# ¡Cuchuflete 4000!



## lauranazario

¡Una calurosa felicitación para el Forero más polifacético de WR!

Este obsequio es un anticipo de las maravillas que te esperan después del frío invierno que hoy día no parece terminar.







Un abrazo isleño... y gracias por darle tu toque tan especial a todos nuestros foros. Tu gracia es absolutamente única e inimitable.

LN

P.S. Y ahora aprovecho para poner la foto más grande.


----------



## weird

¡¡¡Felicidades!!!   

¡He visto tu foto! ¡me encanta, parece que vives en Euskadi! 
Mi familia procede de allí y tengo cientos de fotos de mis primos, tíos, abuelos etc, ¡todos tienen esa boina tan graciosa!

¡Estás muy guapo!

Muchos Besos.


----------



## belén

Estimado Cuchuflús, muchas felicidades y que ´cumplas muuuuchos más!!

Aquí tienes un regalito:


----------



## Artrella

*  Congratulations Cuchufléte and thank you for your helpful and funny replies!!   *​


----------



## mjscott

Went back to look at Cuchuflete's picture and saw that he only had 3,998 posts. Poor shy Cuchuflete! You will intimidate him into never crossing the 4,000 mark if you keep flattering him so! He's a terribly delicate fellow who needs urging to be outspoken....
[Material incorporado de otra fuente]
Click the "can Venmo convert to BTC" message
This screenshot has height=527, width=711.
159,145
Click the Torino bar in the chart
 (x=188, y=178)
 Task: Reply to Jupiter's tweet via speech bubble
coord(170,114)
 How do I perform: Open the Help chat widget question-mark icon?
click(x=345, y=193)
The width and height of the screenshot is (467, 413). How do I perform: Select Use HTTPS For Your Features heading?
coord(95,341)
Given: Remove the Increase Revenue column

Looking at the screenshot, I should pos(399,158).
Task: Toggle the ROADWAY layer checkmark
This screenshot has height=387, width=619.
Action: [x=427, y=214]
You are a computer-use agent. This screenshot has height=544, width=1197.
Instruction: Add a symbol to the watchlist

....Jajajajajajajajajajajajajajajajajajajajajajajajajajajajajajajajajajajajajajajajajajaja
jajajajajajajajajajajajajajajajajajajajajajajajajajajajajajajajajajajajajajajajajajajaja!

Congratulations, Cuchuflete.


----------



## Like an Angel

Congratulations Mr. Cuchuflete!!! muchísimas gracias por todo lo que nos brinda.-


----------



## el alabamiano

Thanks for giving us 4,000 reasons to smile, laugh, reflect, learn.

Neal


----------



## lsp

4000 posts!! This bears repeating: An accomplishment of style *and* substance, an example for all who read (and write) here. Thanks, congrats, and all good things.


----------



## sergio11

Congratulations, Cuchuflete, for a new landmark of postings: 4000 is no joke.  I always enjoy reading your postings.  
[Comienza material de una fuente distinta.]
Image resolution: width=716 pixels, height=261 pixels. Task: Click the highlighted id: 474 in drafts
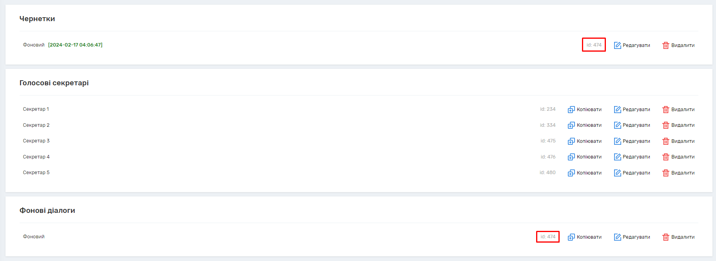click(594, 45)
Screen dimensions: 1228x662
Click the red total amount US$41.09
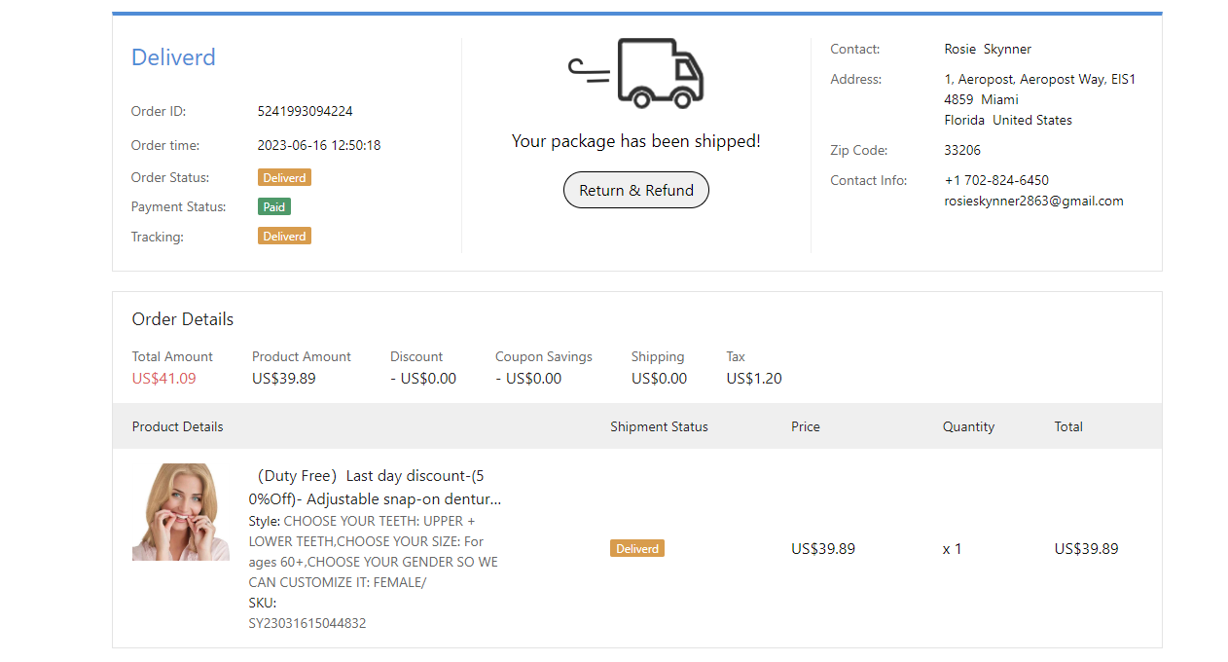click(163, 379)
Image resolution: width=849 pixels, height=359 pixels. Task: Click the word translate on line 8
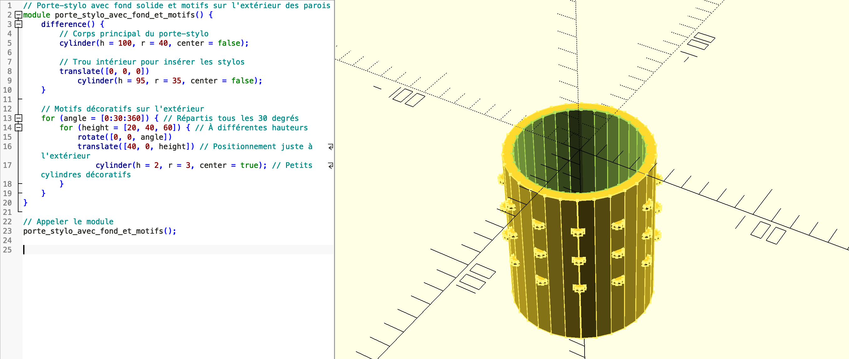[80, 71]
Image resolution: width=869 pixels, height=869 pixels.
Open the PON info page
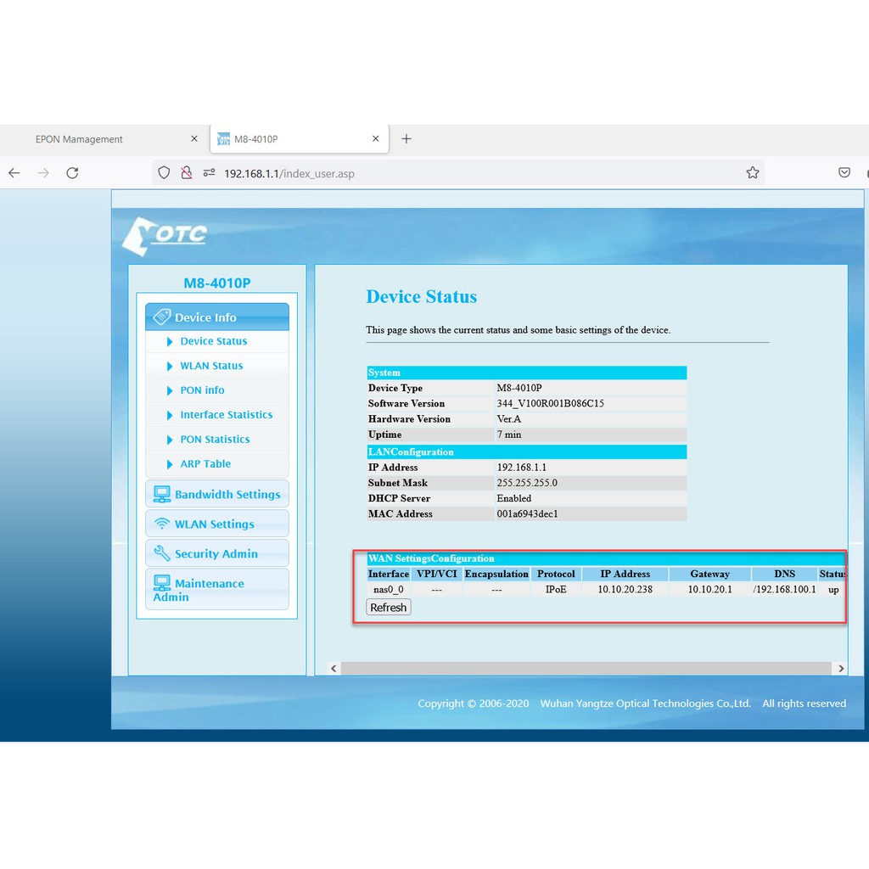pyautogui.click(x=202, y=390)
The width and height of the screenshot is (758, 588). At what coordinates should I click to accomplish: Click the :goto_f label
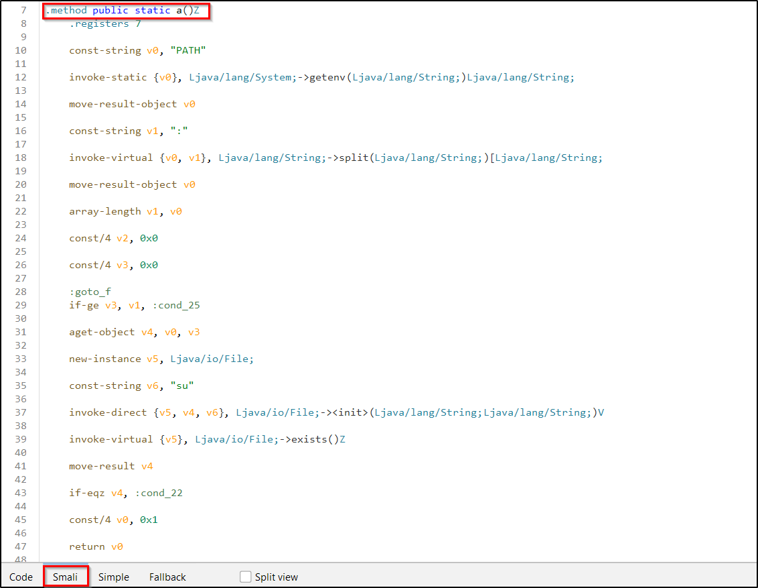click(90, 292)
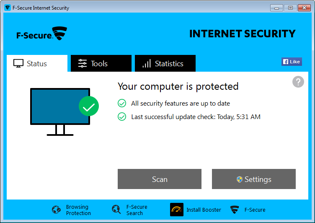Screen dimensions: 315x223
Task: Open the Tools tab
Action: tap(101, 64)
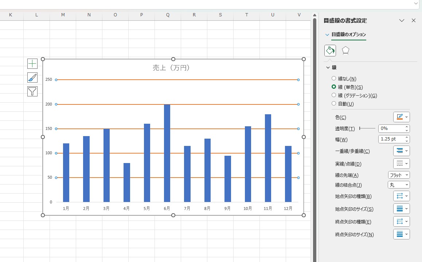Image resolution: width=422 pixels, height=262 pixels.
Task: Open the 実線/点線 dash type picker
Action: point(401,164)
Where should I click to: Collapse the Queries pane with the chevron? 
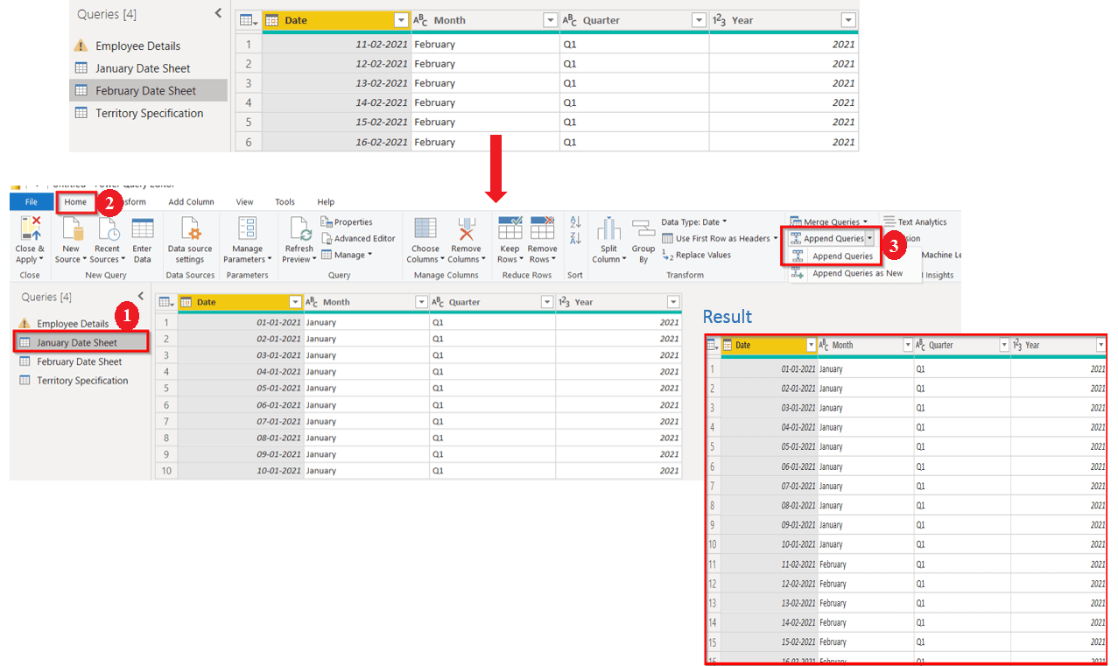(218, 13)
I have noticed that, of all the moderators, you have the closest linguistic approach to us Argentinians.  I suspect you must have learned Spanish in Argentina or from Argentinians.  I don't know whether you take this as a compliment or an insult, but coming from me, it is always meant as a compliment, perhaps the greatest compliment anyone can aspire to...

Good job! Keep at it!


----------



## pinkpanter

Cuchu!!! 

MUCHISIMAS FELICIDADES

Como te gustan mucho las flores, me copio de LN y Art y te mando estas.

Un super abrazo para un forero sabio, entrañable y que posee la admiración de muchos de nosotros


----------



## funnydeal

Muchísimas Felicidades y nunca pierdas ese lindo sentido del humor


----------



## lilY_

Hola Cuchuflete!!!!...La verdad es que soy bastante nueva en este foro pero quiero adherirme a las felicitaciones de todos los participantes de este foro tan amable y divertido...gracias a todos por su ayuda que siempre ha llegado en los momentos precisos...y ati Cuchuflete, gracias por tu preocupacion y constancia ya que sin esas virtudes nunca habrías llegado a las 4000 posts...jejejejejeje
CONGRATULATIONS!!!!!!!!


----------



## calzetin

Olé, olé y olé

Viva tú y tus post!


----------



## Consuelo

En mi pais hay una golosina llamada CUCHUFLI es un barquillito relleno de dulce de leche asi de dulce eres niño
felicidades y no dejes de salvar nuestros cuellos y  .....BESOTESBESOTESBESOTESBESOTESBESOTESBESOTESBESOTESBESOTESBESOTESBESOTESBESOTESBESOTES


----------